##### DATA FOR THE TASK

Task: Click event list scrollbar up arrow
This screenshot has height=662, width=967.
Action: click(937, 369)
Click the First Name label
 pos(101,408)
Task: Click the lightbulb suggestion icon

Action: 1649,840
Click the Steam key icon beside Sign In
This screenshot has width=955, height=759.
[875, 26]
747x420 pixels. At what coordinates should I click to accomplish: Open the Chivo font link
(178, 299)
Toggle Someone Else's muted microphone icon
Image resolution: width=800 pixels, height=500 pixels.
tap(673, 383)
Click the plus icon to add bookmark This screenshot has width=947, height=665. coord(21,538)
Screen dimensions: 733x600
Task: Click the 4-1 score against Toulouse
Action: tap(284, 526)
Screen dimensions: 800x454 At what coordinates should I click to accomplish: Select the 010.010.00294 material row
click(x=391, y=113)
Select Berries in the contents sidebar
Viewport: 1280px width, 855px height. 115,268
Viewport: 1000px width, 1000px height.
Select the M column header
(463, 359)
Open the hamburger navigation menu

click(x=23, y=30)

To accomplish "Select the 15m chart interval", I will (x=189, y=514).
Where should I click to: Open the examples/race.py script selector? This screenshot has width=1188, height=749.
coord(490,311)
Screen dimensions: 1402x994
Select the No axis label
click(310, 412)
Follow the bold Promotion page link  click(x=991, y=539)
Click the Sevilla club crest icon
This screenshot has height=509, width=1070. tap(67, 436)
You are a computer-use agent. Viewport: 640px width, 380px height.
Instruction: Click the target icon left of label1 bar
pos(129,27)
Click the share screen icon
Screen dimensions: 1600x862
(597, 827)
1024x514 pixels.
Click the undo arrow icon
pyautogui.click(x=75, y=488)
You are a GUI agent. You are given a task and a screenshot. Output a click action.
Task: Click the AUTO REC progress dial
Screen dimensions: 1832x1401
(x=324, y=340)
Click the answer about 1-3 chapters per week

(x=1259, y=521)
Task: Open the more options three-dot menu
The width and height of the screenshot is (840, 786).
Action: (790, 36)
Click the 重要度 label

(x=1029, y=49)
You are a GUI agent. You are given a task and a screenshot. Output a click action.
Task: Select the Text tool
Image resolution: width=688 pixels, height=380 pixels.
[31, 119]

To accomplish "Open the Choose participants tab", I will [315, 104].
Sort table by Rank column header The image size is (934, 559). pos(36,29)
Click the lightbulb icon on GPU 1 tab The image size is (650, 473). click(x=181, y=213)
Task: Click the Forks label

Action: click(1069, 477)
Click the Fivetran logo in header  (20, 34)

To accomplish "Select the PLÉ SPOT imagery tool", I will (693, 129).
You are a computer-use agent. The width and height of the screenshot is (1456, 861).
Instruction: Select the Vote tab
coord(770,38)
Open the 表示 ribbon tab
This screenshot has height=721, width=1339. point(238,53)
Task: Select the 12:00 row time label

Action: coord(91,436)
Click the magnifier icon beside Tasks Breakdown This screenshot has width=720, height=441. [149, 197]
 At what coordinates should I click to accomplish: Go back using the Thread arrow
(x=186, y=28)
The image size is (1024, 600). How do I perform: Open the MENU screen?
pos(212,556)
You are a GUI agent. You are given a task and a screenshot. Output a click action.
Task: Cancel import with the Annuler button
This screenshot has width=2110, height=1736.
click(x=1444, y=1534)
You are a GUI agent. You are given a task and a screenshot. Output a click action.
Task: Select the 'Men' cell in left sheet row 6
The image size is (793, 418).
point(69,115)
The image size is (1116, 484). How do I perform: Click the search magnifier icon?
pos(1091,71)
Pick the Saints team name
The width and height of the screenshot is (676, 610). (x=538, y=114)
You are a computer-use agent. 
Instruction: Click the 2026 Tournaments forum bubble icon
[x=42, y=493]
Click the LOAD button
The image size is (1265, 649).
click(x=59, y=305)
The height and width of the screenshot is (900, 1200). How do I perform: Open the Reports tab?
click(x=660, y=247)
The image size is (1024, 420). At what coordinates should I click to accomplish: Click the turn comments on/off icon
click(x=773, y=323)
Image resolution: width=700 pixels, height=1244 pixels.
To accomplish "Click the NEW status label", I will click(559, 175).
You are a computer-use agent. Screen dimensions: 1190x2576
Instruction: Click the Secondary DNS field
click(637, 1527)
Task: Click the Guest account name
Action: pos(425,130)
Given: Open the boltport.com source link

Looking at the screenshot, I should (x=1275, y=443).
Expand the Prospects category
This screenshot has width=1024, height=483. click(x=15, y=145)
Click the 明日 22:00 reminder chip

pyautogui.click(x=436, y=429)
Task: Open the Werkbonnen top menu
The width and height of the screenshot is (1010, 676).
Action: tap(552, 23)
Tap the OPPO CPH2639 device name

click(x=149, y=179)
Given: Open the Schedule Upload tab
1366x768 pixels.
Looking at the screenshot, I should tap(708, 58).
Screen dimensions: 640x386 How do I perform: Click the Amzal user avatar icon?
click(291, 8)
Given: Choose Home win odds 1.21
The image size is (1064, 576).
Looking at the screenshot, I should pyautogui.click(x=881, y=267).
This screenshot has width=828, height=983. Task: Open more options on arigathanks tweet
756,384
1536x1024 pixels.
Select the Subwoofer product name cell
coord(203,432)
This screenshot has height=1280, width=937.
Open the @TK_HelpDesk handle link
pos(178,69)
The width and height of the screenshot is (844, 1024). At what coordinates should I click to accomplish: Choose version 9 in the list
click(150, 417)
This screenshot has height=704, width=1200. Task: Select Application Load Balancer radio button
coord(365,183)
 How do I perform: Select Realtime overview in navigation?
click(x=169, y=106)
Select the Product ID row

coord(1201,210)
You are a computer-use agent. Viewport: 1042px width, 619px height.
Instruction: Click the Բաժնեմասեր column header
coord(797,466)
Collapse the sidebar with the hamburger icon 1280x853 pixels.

##########

Set down all of the lines above without altering a word.

Task: Click event list scrollbar up arrow
This screenshot has height=662, width=967.
Action: click(937, 369)
Click the First Name label
 pos(101,408)
Task: Click the lightbulb suggestion icon

Action: 1649,840
Click the Steam key icon beside Sign In
This screenshot has width=955, height=759.
[875, 26]
747x420 pixels. At what coordinates should I click to accomplish: Open the Chivo font link
(178, 299)
Toggle Someone Else's muted microphone icon
Image resolution: width=800 pixels, height=500 pixels.
tap(673, 383)
Click the plus icon to add bookmark This screenshot has width=947, height=665. coord(21,538)
Screen dimensions: 733x600
Task: Click the 4-1 score against Toulouse
Action: tap(284, 526)
Screen dimensions: 800x454 At what coordinates should I click to accomplish: Select the 010.010.00294 material row
click(x=391, y=113)
Select Berries in the contents sidebar
Viewport: 1280px width, 855px height. 115,268
Viewport: 1000px width, 1000px height.
Select the M column header
(463, 359)
Open the hamburger navigation menu

click(x=23, y=30)

To accomplish "Select the 15m chart interval", I will (x=189, y=514).
Where should I click to: Open the examples/race.py script selector? This screenshot has width=1188, height=749.
coord(490,311)
Screen dimensions: 1402x994
Select the No axis label
click(310, 412)
Follow the bold Promotion page link  click(x=991, y=539)
Click the Sevilla club crest icon
This screenshot has height=509, width=1070. tap(67, 436)
You are a computer-use agent. Viewport: 640px width, 380px height.
Instruction: Click the target icon left of label1 bar
pos(129,27)
Click the share screen icon
Screen dimensions: 1600x862
(597, 827)
1024x514 pixels.
Click the undo arrow icon
pyautogui.click(x=75, y=488)
You are a GUI agent. You are given a task and a screenshot. Output a click action.
Task: Click the AUTO REC progress dial
Screen dimensions: 1832x1401
(x=324, y=340)
Click the answer about 1-3 chapters per week

(x=1259, y=521)
Task: Open the more options three-dot menu
The width and height of the screenshot is (840, 786).
Action: (790, 36)
Click the 重要度 label

(x=1029, y=49)
You are a GUI agent. You are given a task and a screenshot. Output a click action.
Task: Select the Text tool
Image resolution: width=688 pixels, height=380 pixels.
[31, 119]

To accomplish "Open the Choose participants tab", I will [315, 104].
Sort table by Rank column header The image size is (934, 559). pos(36,29)
Click the lightbulb icon on GPU 1 tab The image size is (650, 473). click(x=181, y=213)
Task: Click the Forks label

Action: click(1069, 477)
Click the Fivetran logo in header  (20, 34)

To accomplish "Select the PLÉ SPOT imagery tool", I will (693, 129).
You are a computer-use agent. The width and height of the screenshot is (1456, 861).
Instruction: Select the Vote tab
coord(770,38)
Open the 表示 ribbon tab
This screenshot has height=721, width=1339. point(238,53)
Task: Select the 12:00 row time label

Action: coord(91,436)
Click the magnifier icon beside Tasks Breakdown This screenshot has width=720, height=441. [149, 197]
 At what coordinates should I click to accomplish: Go back using the Thread arrow
(x=186, y=28)
The image size is (1024, 600). How do I perform: Open the MENU screen?
pos(212,556)
You are a GUI agent. You are given a task and a screenshot. Output a click action.
Task: Cancel import with the Annuler button
This screenshot has width=2110, height=1736.
click(x=1444, y=1534)
You are a GUI agent. You are given a task and a screenshot. Output a click action.
Task: Select the 'Men' cell in left sheet row 6
The image size is (793, 418).
point(69,115)
The image size is (1116, 484). How do I perform: Click the search magnifier icon?
pos(1091,71)
Pick the Saints team name
The width and height of the screenshot is (676, 610). (x=538, y=114)
You are a computer-use agent. 
Instruction: Click the 2026 Tournaments forum bubble icon
[x=42, y=493]
Click the LOAD button
The image size is (1265, 649).
click(x=59, y=305)
The height and width of the screenshot is (900, 1200). How do I perform: Open the Reports tab?
click(x=660, y=247)
The image size is (1024, 420). At what coordinates should I click to accomplish: Click the turn comments on/off icon
click(x=773, y=323)
Image resolution: width=700 pixels, height=1244 pixels.
To accomplish "Click the NEW status label", I will click(559, 175).
You are a computer-use agent. Screen dimensions: 1190x2576
Instruction: Click the Secondary DNS field
click(637, 1527)
Task: Click the Guest account name
Action: pos(425,130)
Given: Open the boltport.com source link

Looking at the screenshot, I should (x=1275, y=443).
Expand the Prospects category
This screenshot has width=1024, height=483. click(x=15, y=145)
Click the 明日 22:00 reminder chip

pyautogui.click(x=436, y=429)
Task: Open the Werkbonnen top menu
The width and height of the screenshot is (1010, 676).
Action: tap(552, 23)
Tap the OPPO CPH2639 device name

click(x=149, y=179)
Given: Open the Schedule Upload tab
1366x768 pixels.
Looking at the screenshot, I should tap(708, 58).
Screen dimensions: 640x386 How do I perform: Click the Amzal user avatar icon?
click(291, 8)
Given: Choose Home win odds 1.21
The image size is (1064, 576).
Looking at the screenshot, I should pyautogui.click(x=881, y=267).
This screenshot has width=828, height=983. Task: Open more options on arigathanks tweet
756,384
1536x1024 pixels.
Select the Subwoofer product name cell
coord(203,432)
This screenshot has height=1280, width=937.
Open the @TK_HelpDesk handle link
pos(178,69)
The width and height of the screenshot is (844, 1024). At what coordinates should I click to accomplish: Choose version 9 in the list
click(150, 417)
This screenshot has height=704, width=1200. Task: Select Application Load Balancer radio button
coord(365,183)
 How do I perform: Select Realtime overview in navigation?
click(x=169, y=106)
Select the Product ID row

coord(1201,210)
You are a computer-use agent. Viewport: 1042px width, 619px height.
Instruction: Click the Բաժնեմասեր column header
coord(797,466)
Collapse the sidebar with the hamburger icon 1280x853 pixels.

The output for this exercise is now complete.